Task requirements:
Copy out everything from the line containing "Haftanın İndirimleri (20, 418)" down to the line containing "Viofo A139 /", shifting each coordinate by adding 32 to both of its numbers and leaving the rest of each line unchanged.

Dataset extract:
□ □ □ □ □

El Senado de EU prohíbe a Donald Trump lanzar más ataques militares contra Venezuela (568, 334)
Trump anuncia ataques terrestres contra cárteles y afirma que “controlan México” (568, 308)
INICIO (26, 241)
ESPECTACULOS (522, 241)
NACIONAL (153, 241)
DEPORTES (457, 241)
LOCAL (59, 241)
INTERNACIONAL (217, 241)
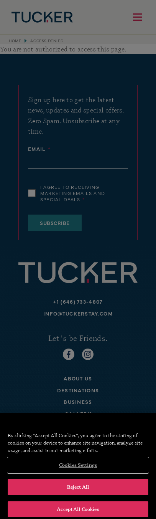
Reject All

□ □ □ □ □

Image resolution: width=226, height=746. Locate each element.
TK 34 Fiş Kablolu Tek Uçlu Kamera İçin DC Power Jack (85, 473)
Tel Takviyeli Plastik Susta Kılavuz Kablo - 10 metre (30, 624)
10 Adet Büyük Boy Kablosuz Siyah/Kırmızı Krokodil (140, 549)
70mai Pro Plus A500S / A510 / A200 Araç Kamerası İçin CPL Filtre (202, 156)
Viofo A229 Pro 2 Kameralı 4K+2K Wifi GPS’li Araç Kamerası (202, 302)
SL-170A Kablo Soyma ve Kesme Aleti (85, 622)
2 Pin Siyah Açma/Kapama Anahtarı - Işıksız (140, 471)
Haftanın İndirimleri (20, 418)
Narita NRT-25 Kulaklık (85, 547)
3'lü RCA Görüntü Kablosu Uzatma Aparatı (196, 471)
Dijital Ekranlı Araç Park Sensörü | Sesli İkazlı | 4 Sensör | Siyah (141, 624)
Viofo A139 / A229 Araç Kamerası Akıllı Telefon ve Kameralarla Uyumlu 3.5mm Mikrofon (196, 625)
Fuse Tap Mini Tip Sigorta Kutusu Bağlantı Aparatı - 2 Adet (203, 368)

□ □ □ □ □

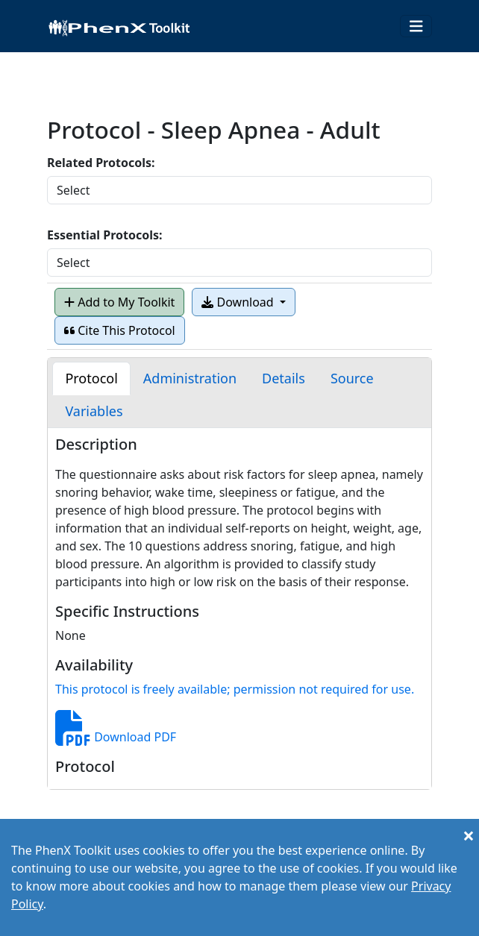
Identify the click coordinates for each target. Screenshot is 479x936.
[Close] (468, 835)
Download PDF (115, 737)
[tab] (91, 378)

□ □ □ □ □

Completed task:
Haftanın İndirimleri (52, 450)
Narita NRT-25 Kulaklık (117, 579)
3'lü RCA Görüntü Kablosu Uzatma Aparatı (228, 503)
Dijital Ekranlı Araç Park Sensörü | Sesli İkazlı | 4 Sensör | Siyah (173, 656)
Viofo A139 / A229 Araç Kamerası Akıllı Telefon ve Kameralarla Uyumlu 3.5mm Mikrofon (228, 657)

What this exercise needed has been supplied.